The big issue here, I think, is that talking heads and multiplayer games are different use cases and have different functional and non-functional requirements. For example, they involve one versus multiple avatars, one versus multiple personalities, different camera angles, framing, and viewing distances, interaction with the user versus avatar-to-avatar, different user dynamics, etc. Furthermore, game engines impose various limitations on implementation, timing, concurrency, use of computational resources, etc.
Unlike Ready Player Me, which focuses on games, the TalkingHead project, as the name suggests, focuses on the "talking head" niche — a form of presentation where an individual's head and shoulders are displayed. The only reason I ended up using a full-body avatar was to simulate lower body movements (e.g., shifting weight from one leg to another) to make upper body movement seem more natural.
That said, I have no intention of extending the scope of the TalkingHead project to include the use cases of multiplayer games, as that would introduce more functional and non-functional requirements, add complexity, interdependencies, and lead to compromises. This means the TalkingHead project will not address all the functional and non-functional requirements of multiplayer games that you are probably aiming at. From your perspective, if multiplayer games are your focus, that's a problem.

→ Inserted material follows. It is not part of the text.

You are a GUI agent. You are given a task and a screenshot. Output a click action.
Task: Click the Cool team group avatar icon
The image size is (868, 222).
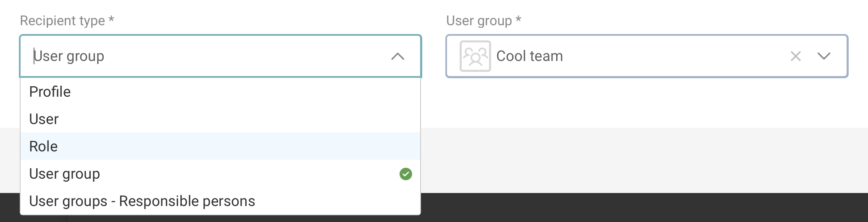pos(475,56)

Now, you can continue to develop your own branch, but I suspect it will move further and further away from the main branch. Since you clearly have a strong vision and needed skills, my suggestion is that you take what is useful and start a new project that aligns better with multiplayer game use cases.
I think the above is also related to how and why you have split the class. It may serve your purposes, and that's great, but as it is now, I don't think it adds value to the TalkingHead project. I also think the way you have done the split mixes inheritance (is-a relationship) and composition (has-a relationship) in a mistaken manner, but, as you said, there are different design philosophies and preferences.
I also briefly looked at the Ethereal Engine (thanks for the link). I should, again, point out that I'm not a game developer, and didn't look at the source code, so I might be mistaken, but based on the examples, the engine already has most of the things in place: animations, audio, etc. What is missing - related to TalkingHead class functionality - is basically just the body language in interactions (including lip-sync and facial expressions).
Body language is just another "language" like English and French. In the long run, GPT-like models will output animations as well as any other language. I have already tried such products. In the short term, however, OpenAI and the new GPT-4o probably has the best voice quality, but no timestamps, body language, blendshapes, or visemes, so you'll probably need the Whisper, a personal body language script for each game character (similar to poseTemplates, animMoods), and "factories" that can turn templates/text/audio into the animation format that the game engine supports (similar to lip-sync modules, poseFactory, animFactory).
Closed PR due to inactivity.
At the moment the talkinghead constructor initializes threejs and also talks to third party services. This reduces the reusability or modularity of code. A more modular pattern would (for example) make it easier to have multiple avatars in one scene, or to swap out different llms or tts capabilities. If these parts can be separated to some degree then it may become possible to use talkinghead in third party experiences such as 3d games, or in situations where you want multiple ai driven puppets. This PR is a first step in that direction to test the waters and see what Mika thinks of the idea of splitting things up.